In mathematics, the monkey saddle is the surface defined by the equation
$z = x^3 - 3xy^2, \,$
or in cylindrical coordinates
$z = \rho^3 \cos(3\varphi).$

It belongs to the class of saddle surfaces, and its name derives from the observation that a saddle used by a monkey would require two depressions for its legs and one for its tail. The point $(0,0,0)$ on the monkey saddle corresponds to a degenerate critical point of the function $z(x,y)$ at $(0, 0)$. The monkey saddle has an isolated umbilical point with zero Gaussian curvature at the origin, while the curvature is strictly negative at all other points.

One can relate the rectangular and cylindrical equations using complex numbers $x+iy = r e^{i\varphi}:$

$z = x^3 - 3xy^2 = \operatorname{Re} [(x+iy)^3] = \operatorname{Re}[r^3 e^{3i\varphi}] = r^3\cos(3\varphi).$

By replacing 3 in the cylindrical equation with any integer $k \geq 1,$ one can create a saddle with $k$ depressions.
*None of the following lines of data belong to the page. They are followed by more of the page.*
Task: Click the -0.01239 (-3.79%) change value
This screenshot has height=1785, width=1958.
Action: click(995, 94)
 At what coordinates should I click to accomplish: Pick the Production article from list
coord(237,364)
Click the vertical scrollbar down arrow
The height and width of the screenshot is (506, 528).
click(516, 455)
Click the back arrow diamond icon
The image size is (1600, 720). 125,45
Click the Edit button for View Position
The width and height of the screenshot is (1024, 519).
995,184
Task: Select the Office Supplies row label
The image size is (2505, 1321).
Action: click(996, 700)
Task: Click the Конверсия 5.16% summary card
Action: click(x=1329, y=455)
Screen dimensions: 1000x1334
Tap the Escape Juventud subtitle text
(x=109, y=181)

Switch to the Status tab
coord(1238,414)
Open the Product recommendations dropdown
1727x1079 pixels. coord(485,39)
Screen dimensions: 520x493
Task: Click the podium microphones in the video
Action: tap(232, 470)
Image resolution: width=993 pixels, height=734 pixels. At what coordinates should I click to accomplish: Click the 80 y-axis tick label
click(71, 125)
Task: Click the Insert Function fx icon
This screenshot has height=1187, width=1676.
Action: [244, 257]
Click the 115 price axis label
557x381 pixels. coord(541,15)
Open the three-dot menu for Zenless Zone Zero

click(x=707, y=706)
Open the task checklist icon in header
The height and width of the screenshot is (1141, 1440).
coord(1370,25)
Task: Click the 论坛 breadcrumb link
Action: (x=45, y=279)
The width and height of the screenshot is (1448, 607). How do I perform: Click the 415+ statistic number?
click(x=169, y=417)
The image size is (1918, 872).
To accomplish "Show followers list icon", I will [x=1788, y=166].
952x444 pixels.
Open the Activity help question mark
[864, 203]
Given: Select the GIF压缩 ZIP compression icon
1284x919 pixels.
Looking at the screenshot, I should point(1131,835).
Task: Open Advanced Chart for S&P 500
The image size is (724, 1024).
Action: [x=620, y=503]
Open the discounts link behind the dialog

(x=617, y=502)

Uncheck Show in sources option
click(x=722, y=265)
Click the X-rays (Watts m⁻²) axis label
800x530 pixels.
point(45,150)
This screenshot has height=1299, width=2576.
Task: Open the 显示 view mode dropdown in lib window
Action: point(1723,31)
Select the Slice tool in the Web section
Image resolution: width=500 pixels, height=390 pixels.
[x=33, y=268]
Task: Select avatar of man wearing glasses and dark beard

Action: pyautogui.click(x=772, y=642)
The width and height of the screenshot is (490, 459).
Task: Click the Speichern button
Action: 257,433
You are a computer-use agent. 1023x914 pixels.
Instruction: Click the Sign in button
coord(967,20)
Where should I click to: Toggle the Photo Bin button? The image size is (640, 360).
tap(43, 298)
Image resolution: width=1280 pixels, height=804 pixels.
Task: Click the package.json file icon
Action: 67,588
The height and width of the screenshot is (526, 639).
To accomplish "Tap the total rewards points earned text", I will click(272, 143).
Another orientation of the monkey saddle is the Smelt petal defined by $x+y+z+xyz=0,$ so that the z-axis of the monkey saddle corresponds to the direction $(1,1,1)$ in the Smelt petal.

Another function, which has not three but four areas - in each quadrant of the $\mathbb R^2$, in which the function goes to minus infinity, is given by $z = x^4 - 6x^2y^2 + y^4$.

Smelt petal: x + y + z + xyz = 0

== Horse saddle ==

The term horse saddle may be used in contrast to monkey saddle, to designate an ordinary saddle surface in which z(x,y) has a saddle point, a local minimum or maximum in every direction of the xy-plane. In contrast, the monkey saddle has a stationary point of inflection in every direction.